In S208, the adjusted packet data and the domain name information corresponding thereto are stored locally. The socket server of the global load DNS device may, for example, bind and store the plurality of client addresses and their adjusted addresses locally.

In S210, when the IP type matches the server information, a socket connection is established with the destination port.

In S212, the message data is sent to the destination port.

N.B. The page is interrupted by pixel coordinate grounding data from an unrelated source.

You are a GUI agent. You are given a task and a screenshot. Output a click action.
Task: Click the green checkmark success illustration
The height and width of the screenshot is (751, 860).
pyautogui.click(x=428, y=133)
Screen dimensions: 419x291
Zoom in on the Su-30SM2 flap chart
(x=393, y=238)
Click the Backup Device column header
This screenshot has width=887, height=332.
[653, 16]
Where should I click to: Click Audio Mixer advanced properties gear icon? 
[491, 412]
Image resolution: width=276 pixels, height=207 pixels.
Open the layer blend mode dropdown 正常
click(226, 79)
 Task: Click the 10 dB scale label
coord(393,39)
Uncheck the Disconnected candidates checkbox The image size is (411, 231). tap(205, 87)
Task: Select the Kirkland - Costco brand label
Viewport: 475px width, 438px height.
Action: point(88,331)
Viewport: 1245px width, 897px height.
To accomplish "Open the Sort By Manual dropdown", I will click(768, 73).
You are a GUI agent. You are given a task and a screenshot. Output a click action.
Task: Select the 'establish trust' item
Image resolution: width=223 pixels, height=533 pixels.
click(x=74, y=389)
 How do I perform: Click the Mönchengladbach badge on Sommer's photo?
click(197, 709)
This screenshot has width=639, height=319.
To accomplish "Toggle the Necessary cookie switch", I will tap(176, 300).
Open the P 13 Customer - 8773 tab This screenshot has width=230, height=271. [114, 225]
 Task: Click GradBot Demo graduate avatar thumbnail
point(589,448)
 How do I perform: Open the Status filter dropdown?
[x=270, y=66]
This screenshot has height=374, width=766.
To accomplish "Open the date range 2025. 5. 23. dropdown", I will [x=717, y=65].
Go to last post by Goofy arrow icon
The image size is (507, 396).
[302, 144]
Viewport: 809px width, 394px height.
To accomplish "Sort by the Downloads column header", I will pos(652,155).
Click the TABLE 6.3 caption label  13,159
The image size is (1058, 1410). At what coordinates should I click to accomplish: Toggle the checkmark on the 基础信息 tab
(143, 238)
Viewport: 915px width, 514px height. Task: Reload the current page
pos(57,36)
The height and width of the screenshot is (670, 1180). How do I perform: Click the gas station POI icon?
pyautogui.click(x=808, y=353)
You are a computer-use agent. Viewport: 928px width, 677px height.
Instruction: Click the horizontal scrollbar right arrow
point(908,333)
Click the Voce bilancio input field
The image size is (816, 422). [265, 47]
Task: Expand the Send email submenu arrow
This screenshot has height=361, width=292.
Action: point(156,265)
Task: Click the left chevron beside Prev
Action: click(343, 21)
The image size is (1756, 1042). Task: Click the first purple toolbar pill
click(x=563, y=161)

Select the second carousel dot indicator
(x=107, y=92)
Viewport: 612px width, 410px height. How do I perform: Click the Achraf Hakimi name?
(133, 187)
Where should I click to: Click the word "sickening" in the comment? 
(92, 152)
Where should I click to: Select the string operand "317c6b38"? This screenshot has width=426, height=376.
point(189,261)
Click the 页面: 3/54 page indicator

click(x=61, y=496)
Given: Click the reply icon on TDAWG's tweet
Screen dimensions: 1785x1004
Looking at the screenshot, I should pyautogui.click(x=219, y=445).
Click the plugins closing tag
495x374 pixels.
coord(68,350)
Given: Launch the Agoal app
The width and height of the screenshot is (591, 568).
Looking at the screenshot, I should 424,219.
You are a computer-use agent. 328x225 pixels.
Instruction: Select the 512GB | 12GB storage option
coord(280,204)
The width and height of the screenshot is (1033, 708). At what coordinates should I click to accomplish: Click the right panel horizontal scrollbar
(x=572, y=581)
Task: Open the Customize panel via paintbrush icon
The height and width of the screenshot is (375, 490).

In one embodiment, the address and the port number that the socket needs to be bound to may be monitored based on the socket server, and if the destination protocol and the port of the packet match with the server information, the following determination is continued: if the type of the data is consistent with the IP type of the server, the connection of the socket or the data transmission is carried out; if not, the IP address is converted, and the source IP address of the message is mapped into the IP address with the same type as the IP of the server.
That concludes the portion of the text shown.